== Records shown ==
◇ ◇ ◇ ◇ ◇ ◇ ◇

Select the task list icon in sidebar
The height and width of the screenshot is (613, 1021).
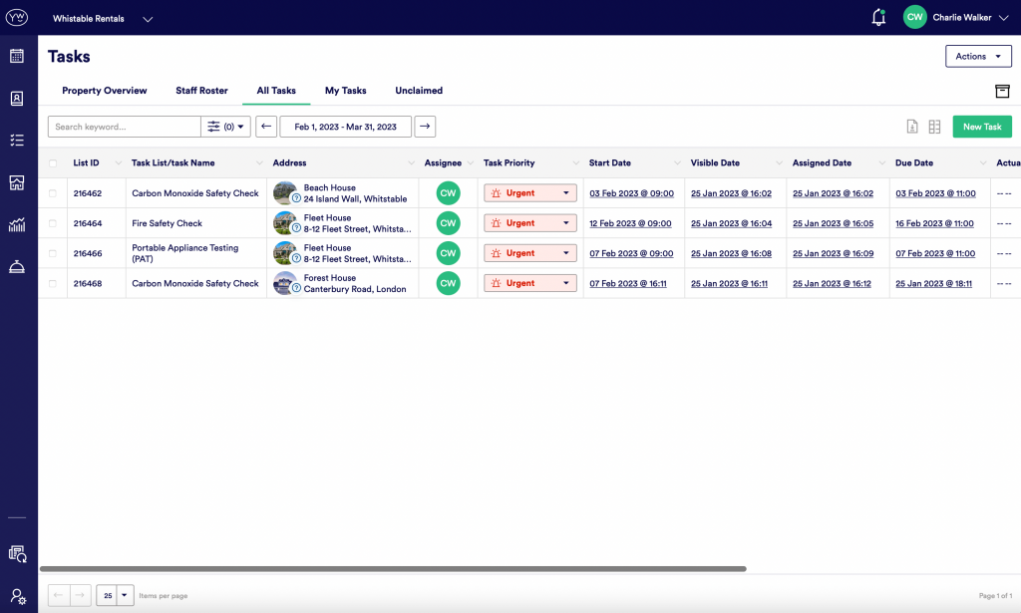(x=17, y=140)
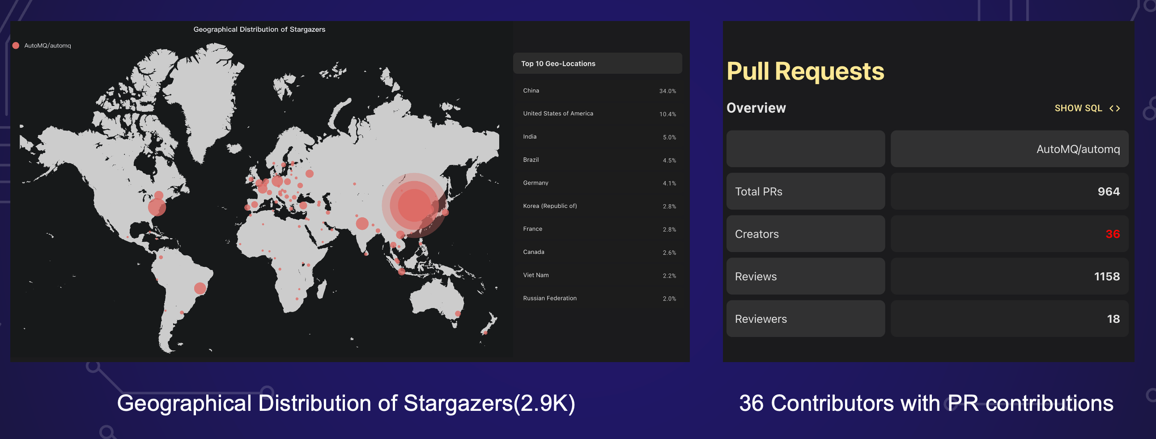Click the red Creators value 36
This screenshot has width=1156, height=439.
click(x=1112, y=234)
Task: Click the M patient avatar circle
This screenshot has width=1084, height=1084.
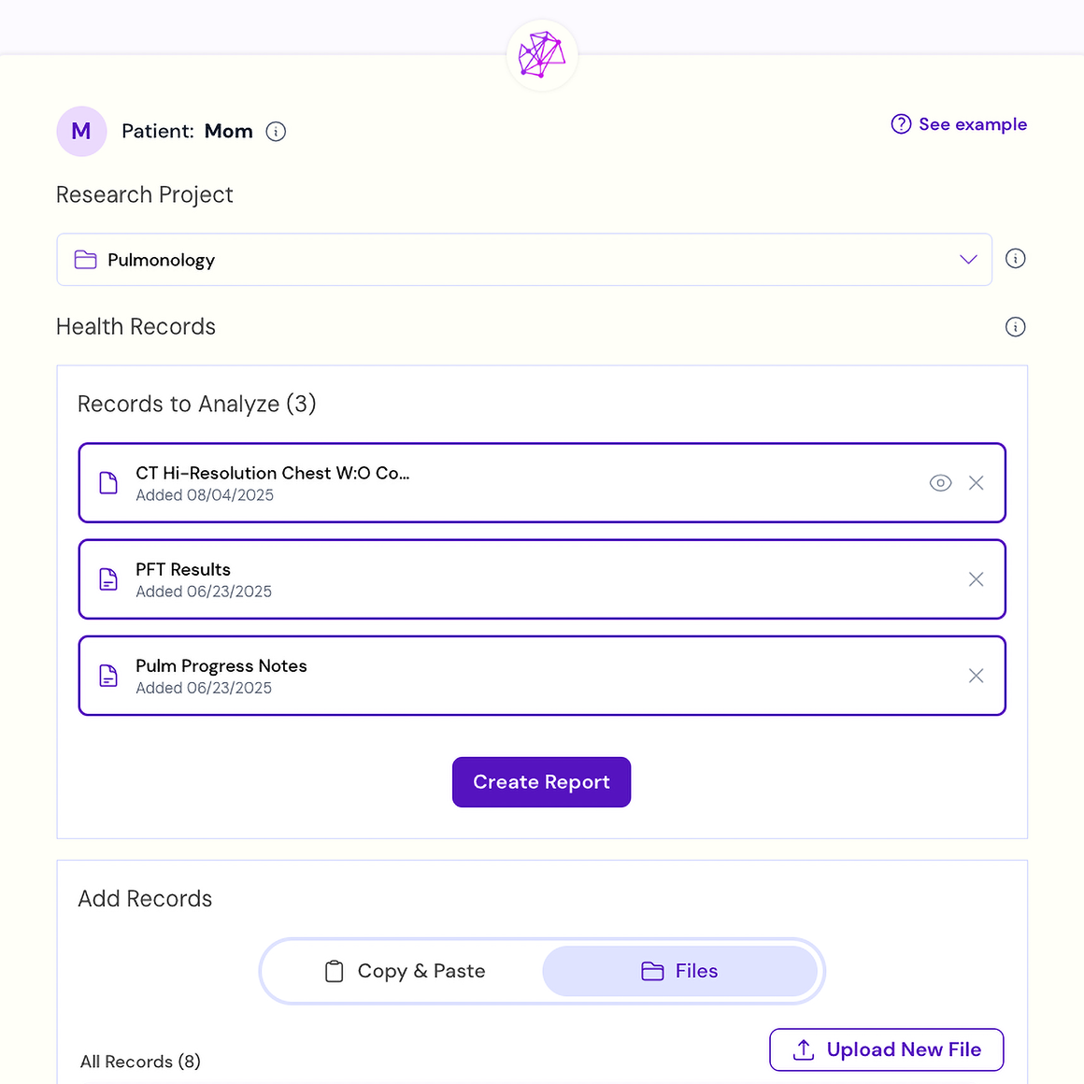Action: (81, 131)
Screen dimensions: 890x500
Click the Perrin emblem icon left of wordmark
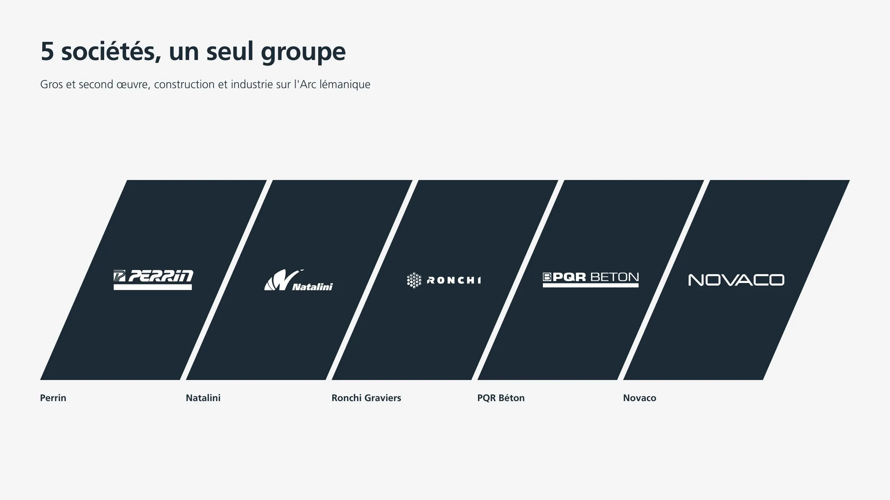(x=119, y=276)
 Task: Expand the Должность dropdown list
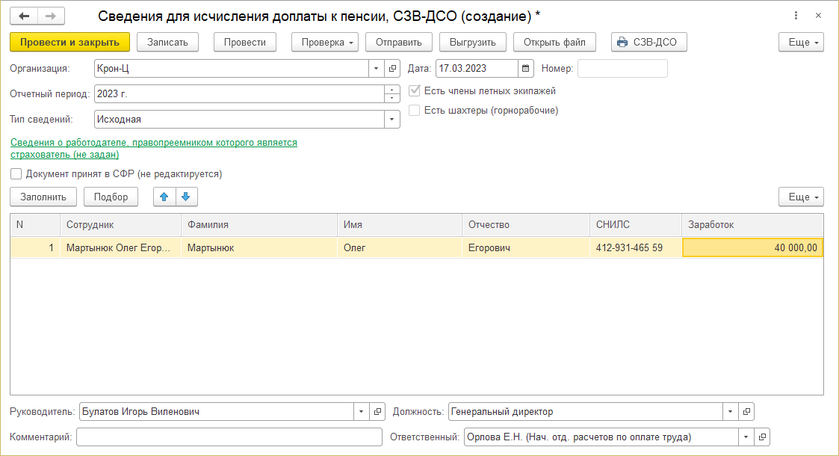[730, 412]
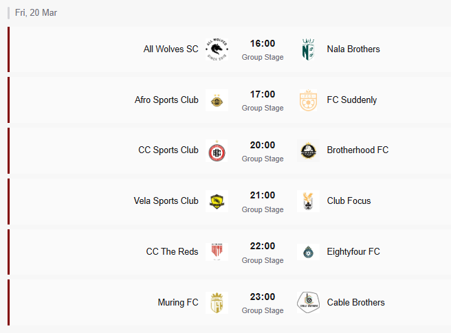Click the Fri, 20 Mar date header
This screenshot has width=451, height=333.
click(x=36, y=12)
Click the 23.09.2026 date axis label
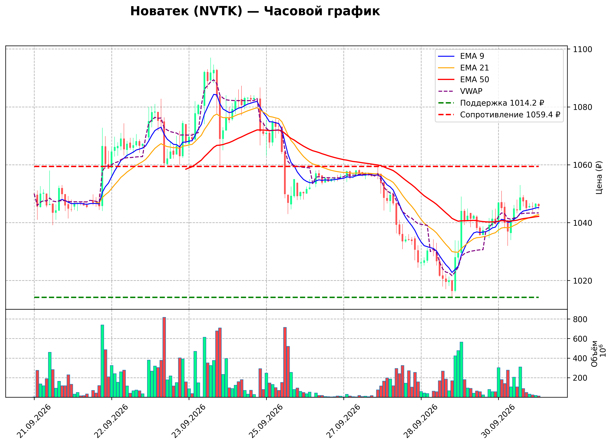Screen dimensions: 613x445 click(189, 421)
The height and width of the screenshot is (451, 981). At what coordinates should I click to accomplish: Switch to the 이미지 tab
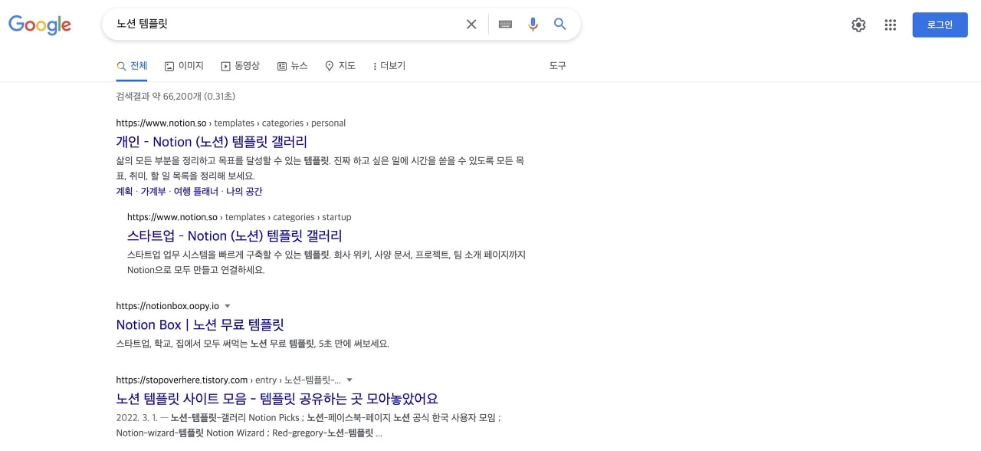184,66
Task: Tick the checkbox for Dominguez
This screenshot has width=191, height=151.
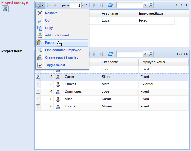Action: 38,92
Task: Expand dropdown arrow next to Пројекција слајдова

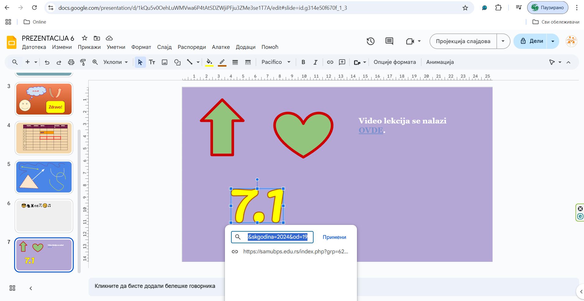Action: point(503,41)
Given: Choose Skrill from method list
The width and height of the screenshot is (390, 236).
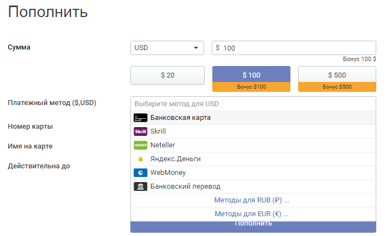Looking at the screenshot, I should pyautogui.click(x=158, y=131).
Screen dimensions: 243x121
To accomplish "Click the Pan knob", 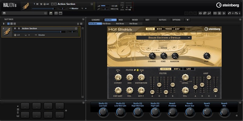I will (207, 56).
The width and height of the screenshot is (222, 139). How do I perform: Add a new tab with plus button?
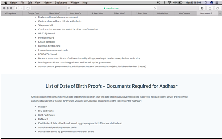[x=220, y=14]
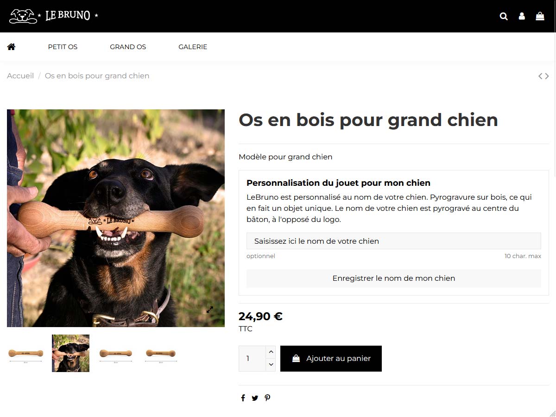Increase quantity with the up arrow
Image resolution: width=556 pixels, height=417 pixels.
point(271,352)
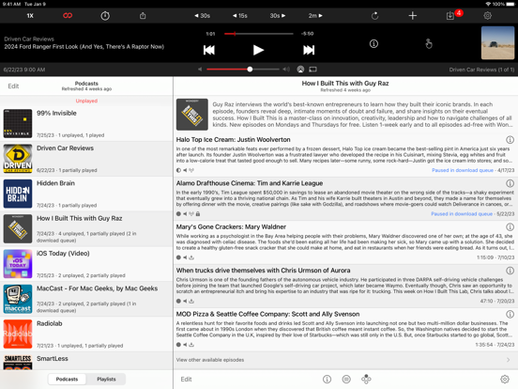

◇ ◇ ◇ ◇ ◇ ◇ ◇

Give exactly the lines above that run from the line with "This screenshot has width=191, height=151." to the line with "Given: Choose Skrill from method list", both included, leaving every picture out.

== Result of this exercise ==
This screenshot has width=191, height=151.
Action: 38,92
Task: Expand dropdown arrow next to Пројекција слајдова

Action: point(503,41)
Given: Choose Skrill from method list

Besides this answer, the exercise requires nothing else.